A. Corporate attitudes on expenses vary widely, said John Putzier, founder and president of FirStep Inc., a human resources consulting firm based in Prospect, Pa. "I've had some client companies that have full-time people who do nothing but go though expense reports with a fine-toothed comb," Mr. Putzier said. "But others are just loosey-goosey."
Mr. Putzier once worked as a consultant for a health care company whose head marketing manager was fired for hiding on his expense report the charges for movies he watched in his hotel room. The chief executive, an evangelical Christian, was particularly concerned about the content of the movies, which were explicit sex films. "This was a doubly stupid move," Mr. Putzier said. "Not only did the guy try to sneak something through on the expense report, but he totally misread the culture. Certainly, the C.E.O. wasn't requiring that the marketing guy be a Christian, but he did feel pretty strongly about, 'Hey, I'm not paying for your porno.' "
Q. What should you do if the corporate culture is more permissive than the written policy?
A. Be careful when you make these judgments, Professor Gross-Schaefer said.
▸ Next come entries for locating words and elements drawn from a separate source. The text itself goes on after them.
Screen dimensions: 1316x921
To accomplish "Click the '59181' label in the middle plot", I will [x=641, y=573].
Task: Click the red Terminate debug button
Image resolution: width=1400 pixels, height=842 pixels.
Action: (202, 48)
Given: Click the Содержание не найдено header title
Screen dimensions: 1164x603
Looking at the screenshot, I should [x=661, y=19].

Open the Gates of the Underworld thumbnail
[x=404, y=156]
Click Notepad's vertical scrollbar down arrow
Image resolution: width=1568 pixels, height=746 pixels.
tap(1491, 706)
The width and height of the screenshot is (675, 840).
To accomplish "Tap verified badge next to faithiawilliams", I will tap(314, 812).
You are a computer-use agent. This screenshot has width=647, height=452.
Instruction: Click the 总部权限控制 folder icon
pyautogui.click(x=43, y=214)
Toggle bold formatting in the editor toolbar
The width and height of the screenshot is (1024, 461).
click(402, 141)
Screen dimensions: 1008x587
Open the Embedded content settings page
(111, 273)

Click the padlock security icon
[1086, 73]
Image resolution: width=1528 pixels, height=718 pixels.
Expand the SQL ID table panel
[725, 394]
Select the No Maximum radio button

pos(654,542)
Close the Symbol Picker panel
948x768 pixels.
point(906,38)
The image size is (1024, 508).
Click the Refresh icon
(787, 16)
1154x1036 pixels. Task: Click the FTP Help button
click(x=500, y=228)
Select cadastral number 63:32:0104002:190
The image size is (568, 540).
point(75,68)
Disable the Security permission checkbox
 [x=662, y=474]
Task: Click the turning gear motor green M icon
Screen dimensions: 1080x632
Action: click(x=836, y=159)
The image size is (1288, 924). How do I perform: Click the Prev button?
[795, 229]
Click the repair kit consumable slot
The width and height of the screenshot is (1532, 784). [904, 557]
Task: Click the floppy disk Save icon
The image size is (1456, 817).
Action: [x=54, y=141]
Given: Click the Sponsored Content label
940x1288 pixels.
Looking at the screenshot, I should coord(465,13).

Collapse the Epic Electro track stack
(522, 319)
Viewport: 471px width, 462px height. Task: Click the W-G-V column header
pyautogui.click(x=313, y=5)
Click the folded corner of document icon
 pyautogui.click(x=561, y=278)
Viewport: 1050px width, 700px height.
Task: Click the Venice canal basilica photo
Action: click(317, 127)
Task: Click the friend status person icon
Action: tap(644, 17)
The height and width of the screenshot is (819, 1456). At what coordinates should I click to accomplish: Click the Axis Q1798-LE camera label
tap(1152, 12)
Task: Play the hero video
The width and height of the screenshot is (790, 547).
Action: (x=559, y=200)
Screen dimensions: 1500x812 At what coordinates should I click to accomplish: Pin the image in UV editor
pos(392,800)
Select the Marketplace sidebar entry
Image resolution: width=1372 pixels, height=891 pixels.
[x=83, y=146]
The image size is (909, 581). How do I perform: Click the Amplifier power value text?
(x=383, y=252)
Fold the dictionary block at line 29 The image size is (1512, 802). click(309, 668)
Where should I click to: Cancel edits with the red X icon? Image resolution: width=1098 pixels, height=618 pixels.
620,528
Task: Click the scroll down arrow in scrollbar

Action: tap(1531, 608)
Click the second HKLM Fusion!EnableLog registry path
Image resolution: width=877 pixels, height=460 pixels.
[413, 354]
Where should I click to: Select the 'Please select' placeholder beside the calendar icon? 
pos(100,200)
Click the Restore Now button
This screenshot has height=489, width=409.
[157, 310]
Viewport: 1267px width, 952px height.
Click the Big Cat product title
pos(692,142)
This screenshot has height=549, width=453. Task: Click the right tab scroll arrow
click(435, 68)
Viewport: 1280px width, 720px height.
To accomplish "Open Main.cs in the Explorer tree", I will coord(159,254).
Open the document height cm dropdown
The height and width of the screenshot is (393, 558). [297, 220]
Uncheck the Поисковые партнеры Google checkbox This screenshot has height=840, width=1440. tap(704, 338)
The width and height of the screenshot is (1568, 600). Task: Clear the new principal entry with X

There's a difference between following your boss's lead and listening to co-workers who assure you that everybody charges an occasional personal lunch to the company to make up for working long days. "It's never a good idea to rely on pointing fingers at others' behavior to justify your own," Mr. Gross-Schaefer said.
Q. Is there a good rule of thumb in making these decisions?
A. Behave as if all of your expense reports will receive public scrutiny, Mr. Putzier said. For employees at DCI, a marketing firm in New York that helps communities court investment and tourism, that really happens. At each monthly meeting for the 39 staff members, one employee is chosen as the temporary chief financial officer, said Rob DeRocker, executive vice president of the firm. That person meets ahead of time with the controller and presents the financial statements for the month, including all employee expenses that can't be billed back to clients. Because employees share in profits whenever the amount rises above a designated figure, everyone is motivated to keep expenses down, Mr. DeRocker said.
"People will ask each other, 'Did you have to use FedEx that much for this month?' " he said. "Everyone is accountable to everyone else."
Q. How can you be sure that you're in safe territory?
A. If there is any question about whether an expense is legitimate, cover it yourself, then discuss reimbursement later, Mr. Gross-Schaefer said. He was recently in Hawaii on vacation and wound up interviewing over lunch a prospective faculty member for the university. While the lunch was clearly a business expense, he didn't want to have a meal from a restaurant in Hawaii appear as a red flag on his report. So before turning it in, he ran the expense past his dean. "It's always a good idea to ask," Professor Gross-Schaefer said. "That way, if it gets challenged, you've been up front from the start. They can question the charge, but they can't question your integrity."